Von Zurücknahme und Selbstwirksamkeit
Unser Anspruch ist eine Praxis, in der das Kind im Mittelpunkt steht. Strukturen, Abläufe und Interaktionen sollen nach den Bedürfnissen und Interessen der Kinder ausgerichtet werden – Demokratie, Partizipation und Kinderrechte gelebt und Individualität und Vielfalt wertgeschätzt werden. Wie wir dem gerecht werden können, fragt die Erziehungswissenschaftlerin Caroline Ali-Tani.
Die erste Zielgruppe und »Kunden« einer Kita sind Kinder. Es liegt in unserer Verantwortung, Orte zu schaffen, an denen sie sich sicher und wohl fühlen, sich entfalten und entwickeln können und zu starken, selbstbewussten Persönlichkeiten heranwachsen. Eine Voraussetzung dafür ist, dass die Kinder diesen Ort mitgestalten können und ihre Perspektiven diesbezüglich ernsthaft berücksichtigt werden. Doch wann und mit welcher direkten Auswirkung werden Kinder tatsächlich gefragt, wie sie sich ihre Lebenswelt wünschen? Und wie oft definieren wir Erwachsene, was eine sinnvolle Zeitbeschäftigung ausmacht, was richtig und falsch, erlaubt und verboten ist, und führen Bildungsmaßnahmen als festgelegte Einheiten durch, anstatt die situativen Impulse der Kinder im Alltag aufzugreifen und weiterzuführen?

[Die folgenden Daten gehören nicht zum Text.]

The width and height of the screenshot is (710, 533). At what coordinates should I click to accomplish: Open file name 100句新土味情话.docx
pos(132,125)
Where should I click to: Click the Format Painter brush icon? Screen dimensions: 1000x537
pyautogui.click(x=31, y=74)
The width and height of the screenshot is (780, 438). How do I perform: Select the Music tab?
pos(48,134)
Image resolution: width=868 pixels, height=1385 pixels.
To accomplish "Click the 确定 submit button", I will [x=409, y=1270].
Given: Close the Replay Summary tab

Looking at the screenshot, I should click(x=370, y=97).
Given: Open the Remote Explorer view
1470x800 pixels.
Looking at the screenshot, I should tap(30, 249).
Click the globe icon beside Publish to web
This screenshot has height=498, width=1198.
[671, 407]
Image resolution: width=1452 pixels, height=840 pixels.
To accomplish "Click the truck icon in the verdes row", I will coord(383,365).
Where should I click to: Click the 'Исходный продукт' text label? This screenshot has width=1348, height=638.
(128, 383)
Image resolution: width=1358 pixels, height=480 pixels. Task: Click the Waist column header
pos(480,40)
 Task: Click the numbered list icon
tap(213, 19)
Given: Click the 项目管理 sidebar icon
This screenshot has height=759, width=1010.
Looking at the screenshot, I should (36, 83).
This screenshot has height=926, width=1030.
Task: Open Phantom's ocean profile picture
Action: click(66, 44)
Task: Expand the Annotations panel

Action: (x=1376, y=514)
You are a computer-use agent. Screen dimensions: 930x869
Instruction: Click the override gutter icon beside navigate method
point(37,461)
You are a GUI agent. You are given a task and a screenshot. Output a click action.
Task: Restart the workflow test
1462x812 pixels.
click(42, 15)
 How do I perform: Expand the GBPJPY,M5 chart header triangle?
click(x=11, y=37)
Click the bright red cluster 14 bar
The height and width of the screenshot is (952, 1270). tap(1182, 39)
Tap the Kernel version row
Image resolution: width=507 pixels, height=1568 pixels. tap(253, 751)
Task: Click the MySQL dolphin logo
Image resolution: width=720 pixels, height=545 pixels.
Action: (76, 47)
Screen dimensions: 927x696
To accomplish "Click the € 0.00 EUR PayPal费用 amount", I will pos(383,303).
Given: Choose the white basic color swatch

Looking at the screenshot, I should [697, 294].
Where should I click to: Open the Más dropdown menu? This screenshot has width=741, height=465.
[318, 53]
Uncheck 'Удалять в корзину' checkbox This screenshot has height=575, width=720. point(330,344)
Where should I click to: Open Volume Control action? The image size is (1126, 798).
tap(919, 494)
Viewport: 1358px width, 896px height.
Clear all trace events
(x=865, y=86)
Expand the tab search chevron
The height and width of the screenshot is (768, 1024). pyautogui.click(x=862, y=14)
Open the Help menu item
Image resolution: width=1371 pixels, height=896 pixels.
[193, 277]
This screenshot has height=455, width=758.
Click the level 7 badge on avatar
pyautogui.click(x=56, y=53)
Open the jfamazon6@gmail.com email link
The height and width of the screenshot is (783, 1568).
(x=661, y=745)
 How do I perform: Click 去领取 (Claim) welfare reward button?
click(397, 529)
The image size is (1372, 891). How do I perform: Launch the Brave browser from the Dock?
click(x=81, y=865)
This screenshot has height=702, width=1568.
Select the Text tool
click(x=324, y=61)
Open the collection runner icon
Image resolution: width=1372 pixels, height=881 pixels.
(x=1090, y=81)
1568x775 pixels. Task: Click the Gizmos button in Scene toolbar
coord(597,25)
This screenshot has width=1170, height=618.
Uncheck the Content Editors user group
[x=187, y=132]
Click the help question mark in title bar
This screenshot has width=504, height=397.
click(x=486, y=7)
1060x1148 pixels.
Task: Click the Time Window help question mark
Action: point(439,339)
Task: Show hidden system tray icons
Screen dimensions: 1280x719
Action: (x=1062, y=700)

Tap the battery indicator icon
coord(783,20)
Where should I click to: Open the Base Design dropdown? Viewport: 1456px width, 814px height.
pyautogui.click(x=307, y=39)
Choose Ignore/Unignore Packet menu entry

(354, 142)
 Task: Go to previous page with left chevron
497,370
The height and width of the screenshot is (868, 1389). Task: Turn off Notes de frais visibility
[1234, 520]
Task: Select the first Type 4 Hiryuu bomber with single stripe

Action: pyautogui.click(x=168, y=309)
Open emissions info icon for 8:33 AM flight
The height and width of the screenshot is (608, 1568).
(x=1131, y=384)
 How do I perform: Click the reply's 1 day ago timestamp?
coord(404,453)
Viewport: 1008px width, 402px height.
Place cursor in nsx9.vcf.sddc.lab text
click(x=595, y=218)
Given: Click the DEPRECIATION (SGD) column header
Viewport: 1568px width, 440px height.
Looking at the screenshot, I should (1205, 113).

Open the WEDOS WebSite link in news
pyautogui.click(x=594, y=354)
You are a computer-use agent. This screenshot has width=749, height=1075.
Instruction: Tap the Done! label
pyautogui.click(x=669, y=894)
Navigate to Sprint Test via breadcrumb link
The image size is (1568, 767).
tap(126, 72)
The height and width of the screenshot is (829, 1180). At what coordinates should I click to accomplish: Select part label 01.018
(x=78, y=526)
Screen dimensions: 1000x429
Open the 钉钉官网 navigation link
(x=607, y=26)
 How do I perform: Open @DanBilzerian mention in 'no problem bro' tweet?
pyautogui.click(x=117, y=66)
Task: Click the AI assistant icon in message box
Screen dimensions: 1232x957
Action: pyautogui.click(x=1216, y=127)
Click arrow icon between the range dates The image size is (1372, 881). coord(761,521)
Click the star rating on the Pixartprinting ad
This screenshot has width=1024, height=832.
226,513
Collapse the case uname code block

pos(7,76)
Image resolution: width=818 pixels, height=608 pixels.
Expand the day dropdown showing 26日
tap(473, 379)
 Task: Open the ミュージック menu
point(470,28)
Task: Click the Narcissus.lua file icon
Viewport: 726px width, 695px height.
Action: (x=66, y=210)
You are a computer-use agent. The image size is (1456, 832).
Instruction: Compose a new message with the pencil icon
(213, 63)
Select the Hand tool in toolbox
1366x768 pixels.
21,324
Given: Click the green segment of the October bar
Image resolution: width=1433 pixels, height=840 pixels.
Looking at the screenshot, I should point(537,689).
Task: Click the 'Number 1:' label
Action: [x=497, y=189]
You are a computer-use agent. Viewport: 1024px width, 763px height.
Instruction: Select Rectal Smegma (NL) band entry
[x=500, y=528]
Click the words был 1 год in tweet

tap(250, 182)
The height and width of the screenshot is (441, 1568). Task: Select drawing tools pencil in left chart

Es scheint, als würden Interaktionen und Inhalte oftmals eher so ausgeführt, dass sie den Erwartungen der Eltern oder vermeintlichen Anforderungen der Schule entsprechen anstatt der aktuellen Lebenswelt und den Themen der Kinder. Das berichtete mir neulich eine Erzieherin: »Man hat einen ganz anderen Bildungsauftrag als früher. Also die Schulen erwarten auch mehr, die Eltern erwarten viel mehr. Und wir haben hier viele Eltern, die sagen: ›Ja, habt ihr keine Sammelmappen mehr?‹ Manche Eltern haben noch das Bild im Kopf vom Kindergarten, wo 25 Kinder da sitzen und das Gleiche basteln und ausschneiden und das dann als Dekoration in den Gruppenraum hängen. Es gibt häufiger Konflikte zu dem Thema.«
Dabei findet Bildung doch überall und jederzeit statt. Um dies wahrzunehmen, müssen wir uns von der produkt- und ergebnisorientierten Bildungs- und Entwicklungsvorstellung lösen und manchmal einfach genauer hinsehen. Es kann sehr überraschend sein, wie eine Situation sich verändert, wenn wir Erwachsene uns zurückziehen und Kindern Freiräume zur Entfaltung zugestehen.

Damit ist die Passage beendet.